In line with this year’s focus, the theme has been rephrased to read “Early Warning for All’ in some jurisdictions just for the purpose of observing the day.

In spite of the differences in the contextual themes, they all recognise the fact that there is an urgent need for countries to intensify efforts to protect lives, livelihoods, economies, and basic infrastructure on Earth, as was announced by UN Secretary-General, Antonio Guterres in March this year.

Mr. Eric Nana Agyemang-Prempeh, the Director-General of NADMO, said Disaster Risk Management requires an integrated approach where several elements such as preparedness, response, recovery, reconstruction and risk transfer become interdependent.
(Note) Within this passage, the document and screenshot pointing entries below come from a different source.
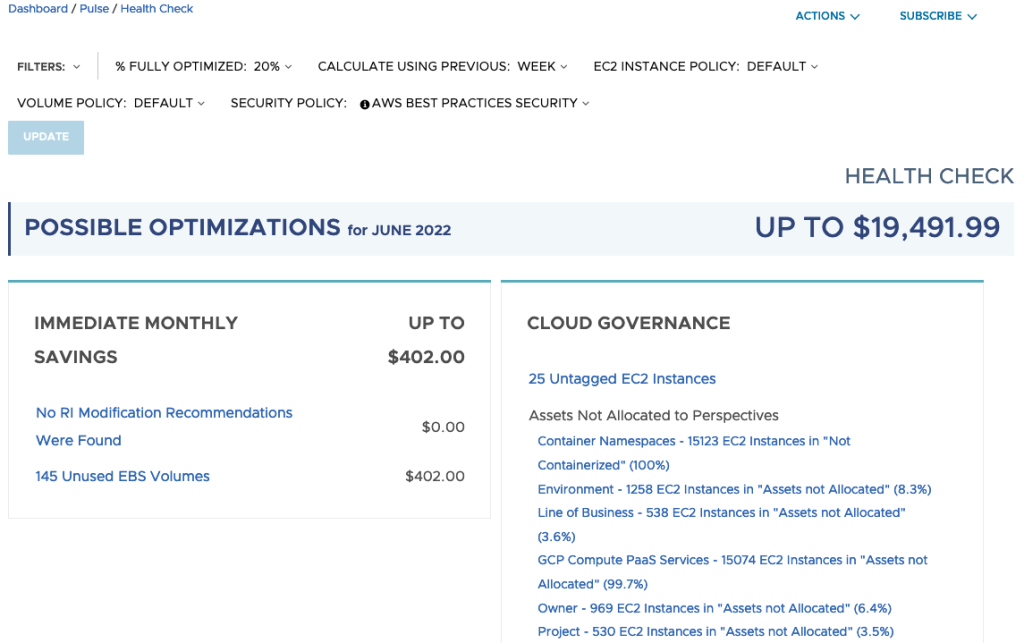This screenshot has width=1024, height=643.
Task: Click the Update button
Action: (46, 137)
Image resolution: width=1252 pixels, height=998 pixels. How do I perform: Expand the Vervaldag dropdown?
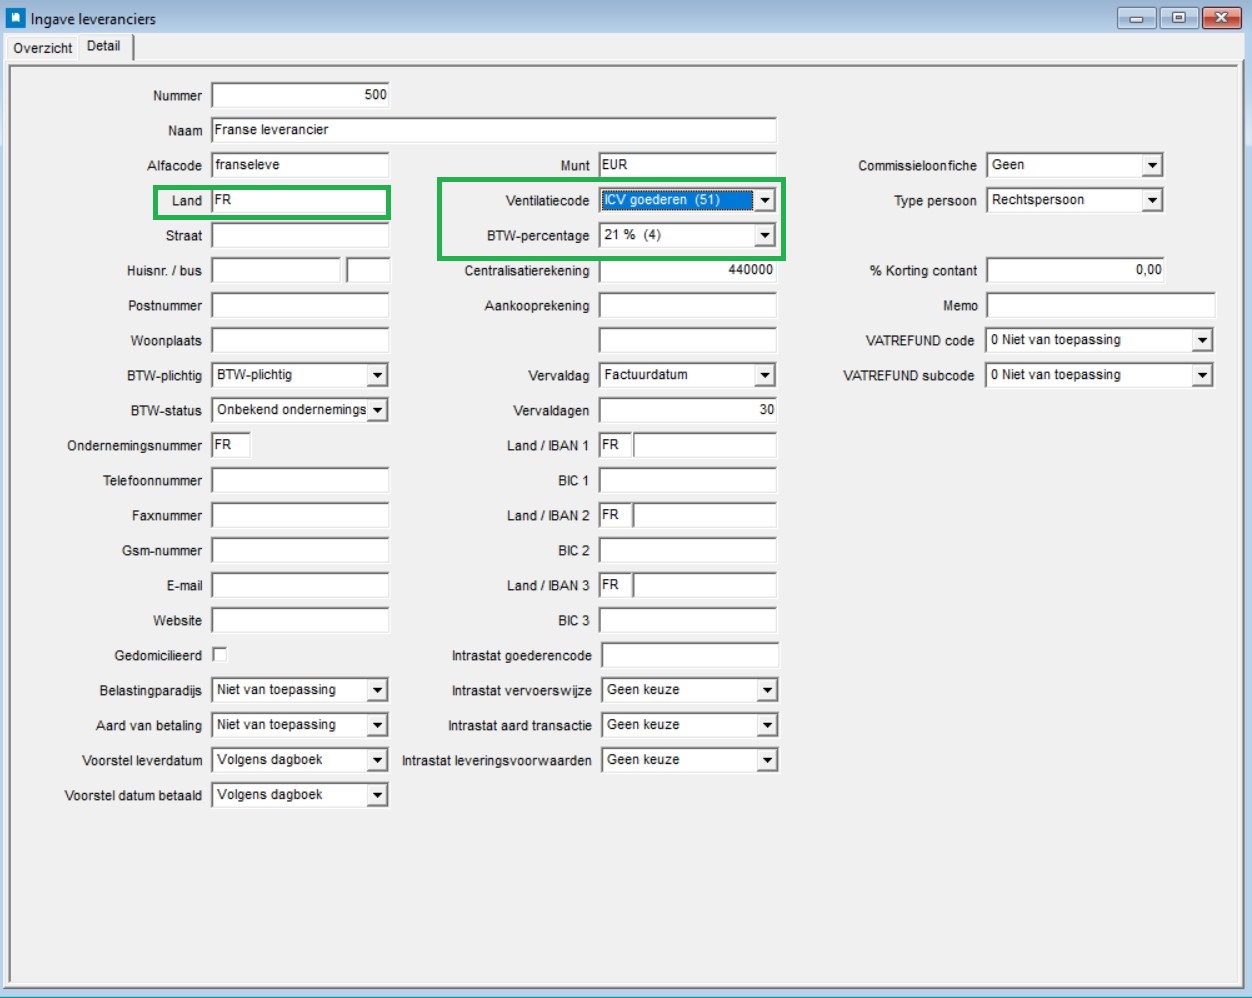pos(764,375)
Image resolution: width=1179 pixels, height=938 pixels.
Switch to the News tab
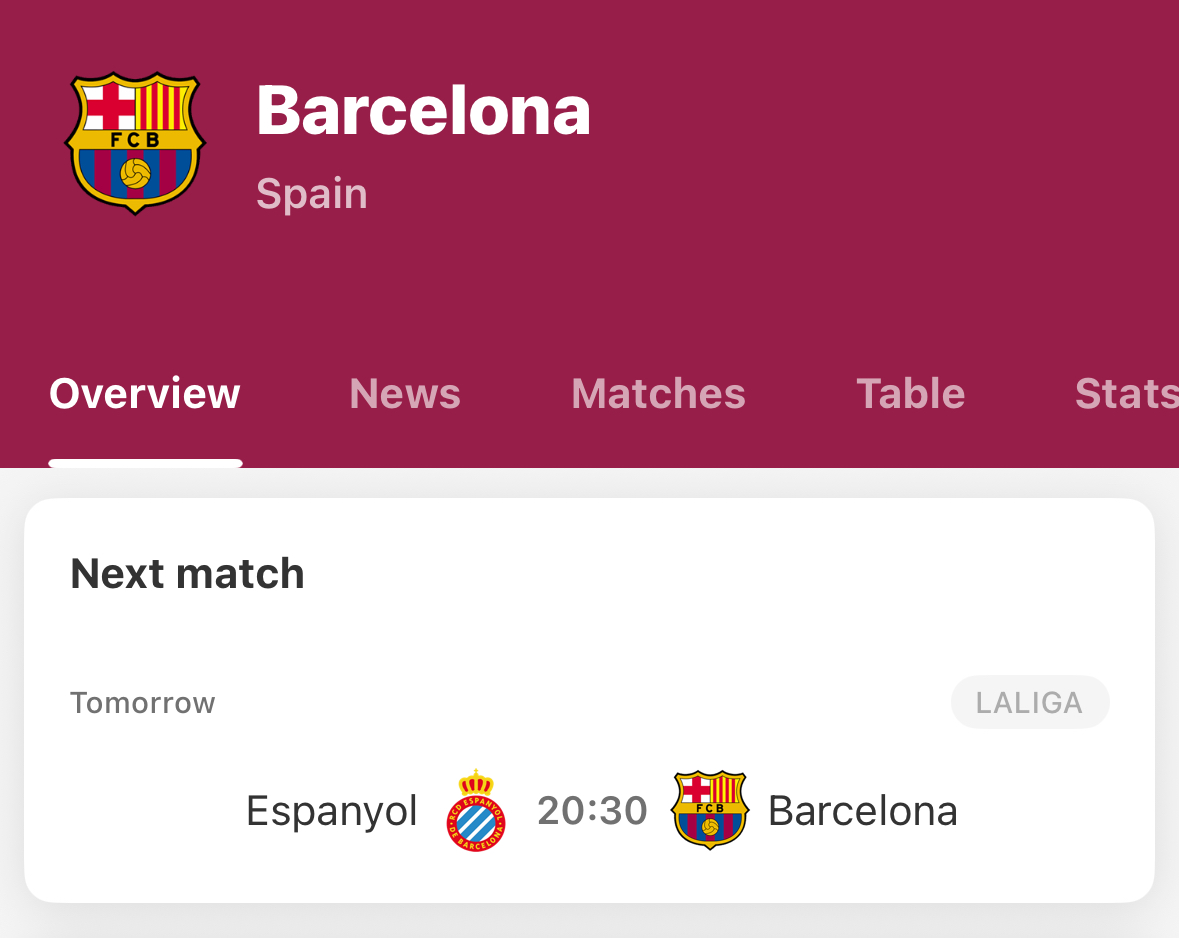405,393
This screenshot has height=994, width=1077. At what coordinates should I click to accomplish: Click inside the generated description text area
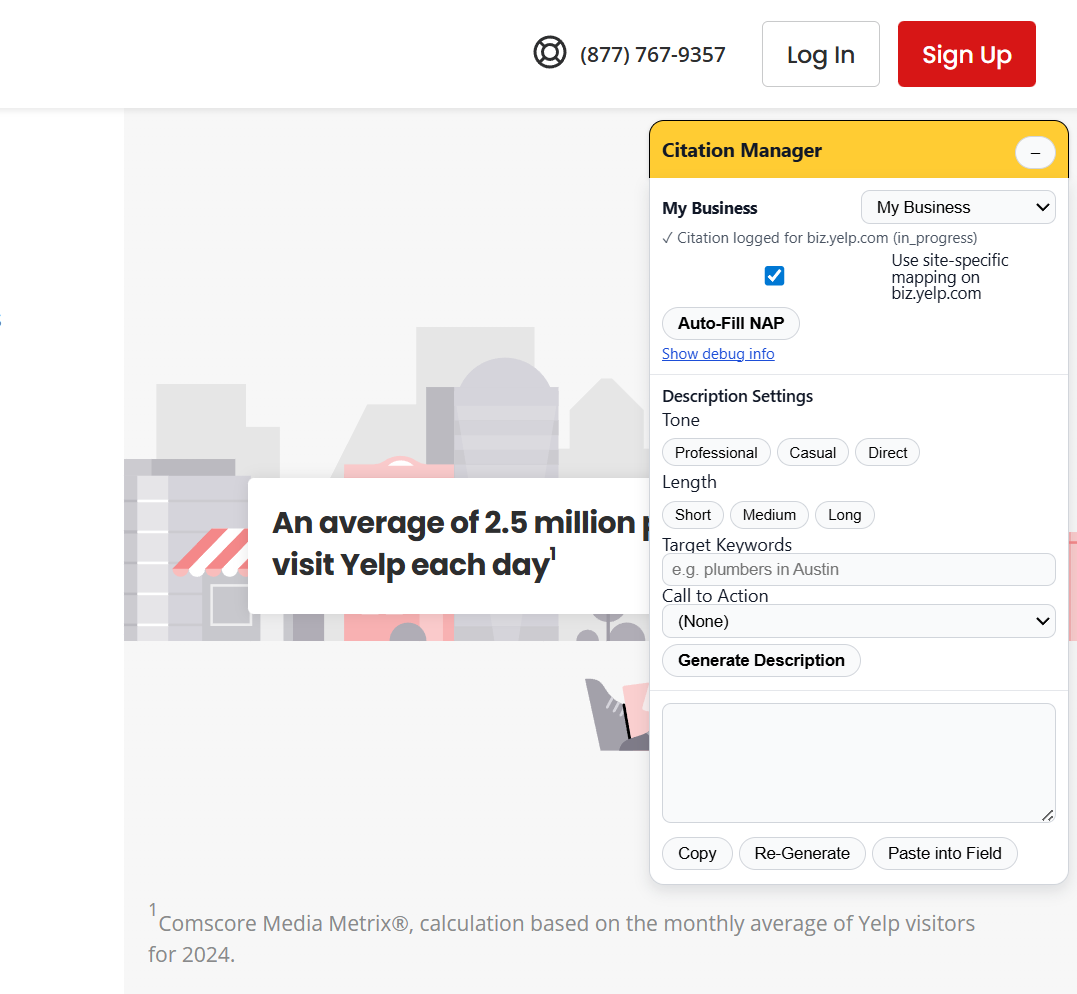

“Each of these elements is very important to the extent that isolation of one will lead to incomplete efforts.
“In recognition of this, NADMO operates based on six disaster risk management pillars namely, disaster risk knowledge among the population; prevention and mitigation; adaptation; trust for officialdom; compliance; gender sensitivity, and mainstreaming.”

He said in view of those pillars, they believed that the national theme ”Early Warning: Early Action for the IDRR Day” celebration was provoking a new awakening for disaster risk reduction activities in Ghana.

Mr Agyemang-Prempeh said early warning systems are very critical for increasing resilience and for NADMO’s operation pillar of enhancing disaster risk knowledge among citizens and called for collaboration among actors to intensify efforts in that direction.

He said NADMO, over the years, has partnered with other donors and institutions to pilot early warning systems such as flood alert and community information systems in certain parts of the country.

“We believe others are also doing similar early warning projects elsewhere in the country and all that is needed beyond this forum is to try and harmonise our efforts to eliminate duplication. A lot more needs to be done to ensure that timely information is disseminated to enhance disaster risk knowledge among our citizens,” he added.

Mr Eric Suman, the Director-General of the Ghana Meteorological Agency, said in Ghana, one out of three people were not covered in disaster and called for the need to design and adopt proactive systems to reduce disaster risks in the country.

He said formerly it took over 80mm of rain to cause flooding in Accra but now even 30mm of rainfall caused flooding and its associated havoc in the city.